►

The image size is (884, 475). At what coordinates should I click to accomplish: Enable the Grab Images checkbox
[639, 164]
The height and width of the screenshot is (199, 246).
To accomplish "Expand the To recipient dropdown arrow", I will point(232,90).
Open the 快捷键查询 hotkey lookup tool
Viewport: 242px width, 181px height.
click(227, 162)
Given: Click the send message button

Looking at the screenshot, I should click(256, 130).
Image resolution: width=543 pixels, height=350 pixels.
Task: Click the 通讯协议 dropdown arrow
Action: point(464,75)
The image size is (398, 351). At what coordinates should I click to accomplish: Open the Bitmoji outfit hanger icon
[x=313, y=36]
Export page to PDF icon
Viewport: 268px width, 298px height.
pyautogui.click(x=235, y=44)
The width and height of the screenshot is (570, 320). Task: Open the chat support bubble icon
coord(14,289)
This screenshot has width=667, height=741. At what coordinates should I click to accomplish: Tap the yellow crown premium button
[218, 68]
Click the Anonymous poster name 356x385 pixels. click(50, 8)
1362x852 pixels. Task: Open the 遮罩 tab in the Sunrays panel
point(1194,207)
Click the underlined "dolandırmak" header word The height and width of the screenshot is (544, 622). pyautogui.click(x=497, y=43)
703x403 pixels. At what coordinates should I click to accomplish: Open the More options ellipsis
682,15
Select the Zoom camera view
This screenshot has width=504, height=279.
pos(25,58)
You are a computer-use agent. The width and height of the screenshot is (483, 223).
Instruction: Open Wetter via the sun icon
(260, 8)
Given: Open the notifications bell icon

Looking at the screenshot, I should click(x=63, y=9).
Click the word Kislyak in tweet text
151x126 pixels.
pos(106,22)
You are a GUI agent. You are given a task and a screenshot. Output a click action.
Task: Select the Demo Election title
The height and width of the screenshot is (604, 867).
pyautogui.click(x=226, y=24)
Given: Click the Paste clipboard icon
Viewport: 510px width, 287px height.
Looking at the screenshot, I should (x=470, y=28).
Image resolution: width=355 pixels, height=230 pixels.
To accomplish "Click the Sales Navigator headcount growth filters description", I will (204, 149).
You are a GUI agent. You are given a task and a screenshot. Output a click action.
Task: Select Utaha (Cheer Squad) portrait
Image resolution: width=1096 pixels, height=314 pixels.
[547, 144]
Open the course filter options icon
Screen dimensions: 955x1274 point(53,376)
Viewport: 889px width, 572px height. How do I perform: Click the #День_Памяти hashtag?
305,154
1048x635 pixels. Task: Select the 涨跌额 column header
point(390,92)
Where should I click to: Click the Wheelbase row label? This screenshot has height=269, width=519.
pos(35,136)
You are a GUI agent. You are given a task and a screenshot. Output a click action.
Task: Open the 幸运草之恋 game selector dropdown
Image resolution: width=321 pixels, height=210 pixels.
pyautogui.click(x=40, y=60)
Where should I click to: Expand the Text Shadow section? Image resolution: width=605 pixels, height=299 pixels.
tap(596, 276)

◄

Task instructions: Your task is to write out, exactly, the line that holds "Instruction: Open Wetter via the sun icon" and every line after it until the records end.

Written reply:
Instruction: Open Wetter via the sun icon
(260, 8)
Given: Open the notifications bell icon

Looking at the screenshot, I should click(x=63, y=9).
Click the word Kislyak in tweet text
151x126 pixels.
pos(106,22)
You are a GUI agent. You are given a task and a screenshot. Output a click action.
Task: Select the Demo Election title
The height and width of the screenshot is (604, 867).
pyautogui.click(x=226, y=24)
Given: Click the Paste clipboard icon
Viewport: 510px width, 287px height.
Looking at the screenshot, I should (x=470, y=28).
Image resolution: width=355 pixels, height=230 pixels.
To accomplish "Click the Sales Navigator headcount growth filters description", I will (204, 149).
You are a GUI agent. You are given a task and a screenshot. Output a click action.
Task: Select Utaha (Cheer Squad) portrait
Image resolution: width=1096 pixels, height=314 pixels.
[547, 144]
Open the course filter options icon
Screen dimensions: 955x1274 point(53,376)
Viewport: 889px width, 572px height. How do I perform: Click the #День_Памяти hashtag?
305,154
1048x635 pixels. Task: Select the 涨跌额 column header
point(390,92)
Where should I click to: Click the Wheelbase row label? This screenshot has height=269, width=519.
pos(35,136)
You are a GUI agent. You are given a task and a screenshot. Output a click action.
Task: Open the 幸运草之恋 game selector dropdown
Image resolution: width=321 pixels, height=210 pixels.
pyautogui.click(x=40, y=60)
Where should I click to: Expand the Text Shadow section? Image resolution: width=605 pixels, height=299 pixels.
tap(596, 276)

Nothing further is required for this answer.